▶ [PROBLEM TO WORK ON]:
Having located the line with "Click the horizontal", repeat it and all remaining lines of the records exactly. Pictures do not belong in the answer.

▶ [Records from a dataset]:
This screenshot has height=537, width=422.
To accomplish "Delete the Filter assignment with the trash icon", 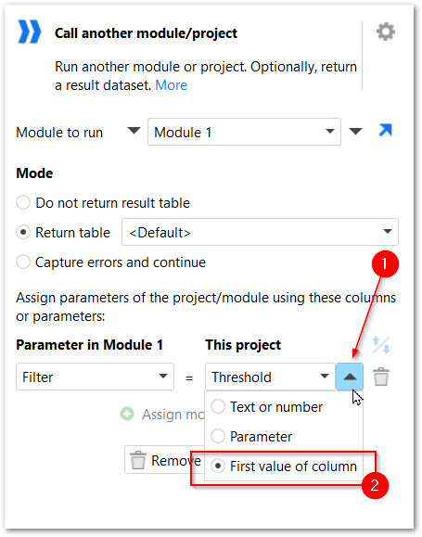I will [381, 377].
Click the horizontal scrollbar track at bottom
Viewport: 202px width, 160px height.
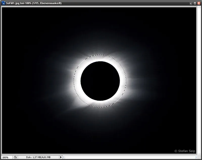coord(126,157)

▶ [RESULT]:
Click the horizontal scrollbar track at bottom
Viewport: 202px width, 160px height.
coord(126,157)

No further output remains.